Posted: Friday, March 6, 2020
A review article published in Biomarker Research highlighted the role of isocitrate dehydrogenase (IDH) inhibitors in the treatment of patients with acute myeloid leukemia (AML) who have mutations in IDH. According to Yuping Gong, PhD, of West China Hospital of Sichuan University, and colleague, clinical trials of IDH inhibitors in this patient population are ongoing.
IDH is involved in the conversion of isocitrate to alpha-ketoglutarate in the Krebs cycle, and when mutated, it can create proteins that promote leukemogenesis. Mutation in the IDH gene occurs in about 20% of patients with AML and is typically present as IDH1 R132, IDH2 R140, or IDH2 R172. Various mutations in the gene are associated with differing prognostic value.
Recently, IDH inhibitors have shown activity in patients with AML. The IDH2 and IDH1 inhibitors enasidenib and ivosidenib, respectively, were approved by the U.S. Food and Drug Administration in 2017 and 2018 to treat relapsed or refractory AML with mutations in IDH2 or IDH1. Enasidenib is able to reduce the production of leukemogenetic proteins, reverse epigenetic changes, and induce differentiation of IDH2-mutant AML cells. Ivosidenib is also able to induce AML cell differentiation, although adverse events were reported in 99% of patients taking the drug.

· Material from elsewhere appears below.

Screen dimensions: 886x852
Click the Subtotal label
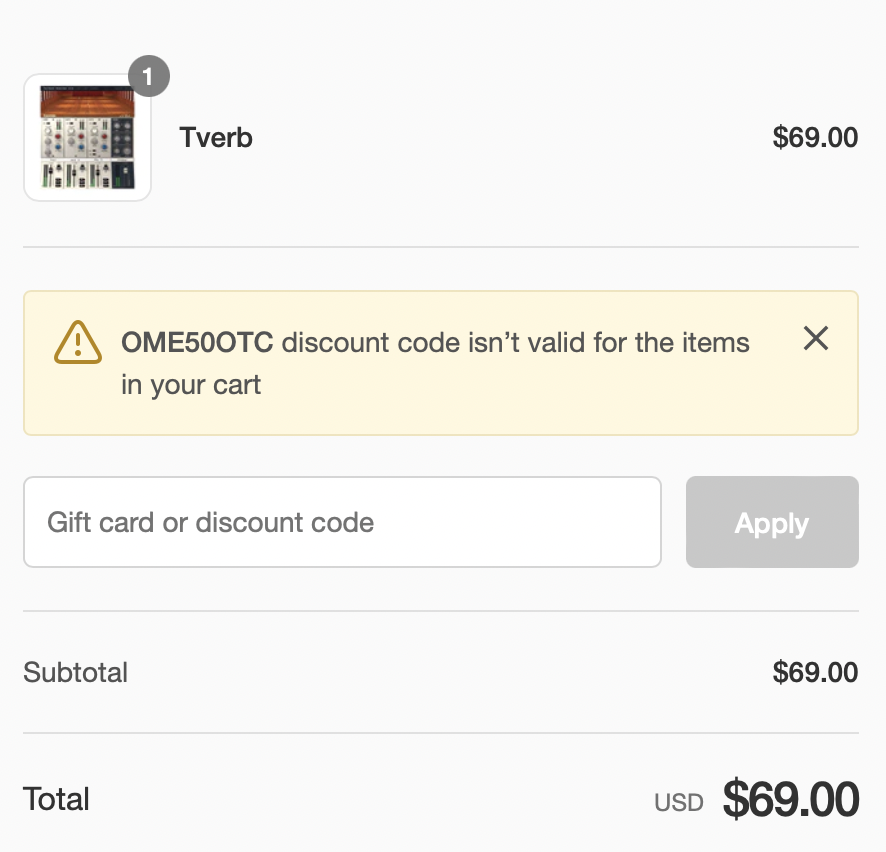(76, 672)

Using IDH inhibitors as monotherapy is safe in patients with relapsed or refractory AML, but tumors can acquire resistance or show primary resistance. There are currently ongoing trials of IDH inhibitors in combination with hypomethylating agents or standard chemotherapy in the treatment of relapsed or refractory AML. These trials are also being conducted for newly diagnosed patients as well as those who have undergone stem cell transplantation as maintenance therapy.
Disclosure: The study authors reported no conflicts of interest.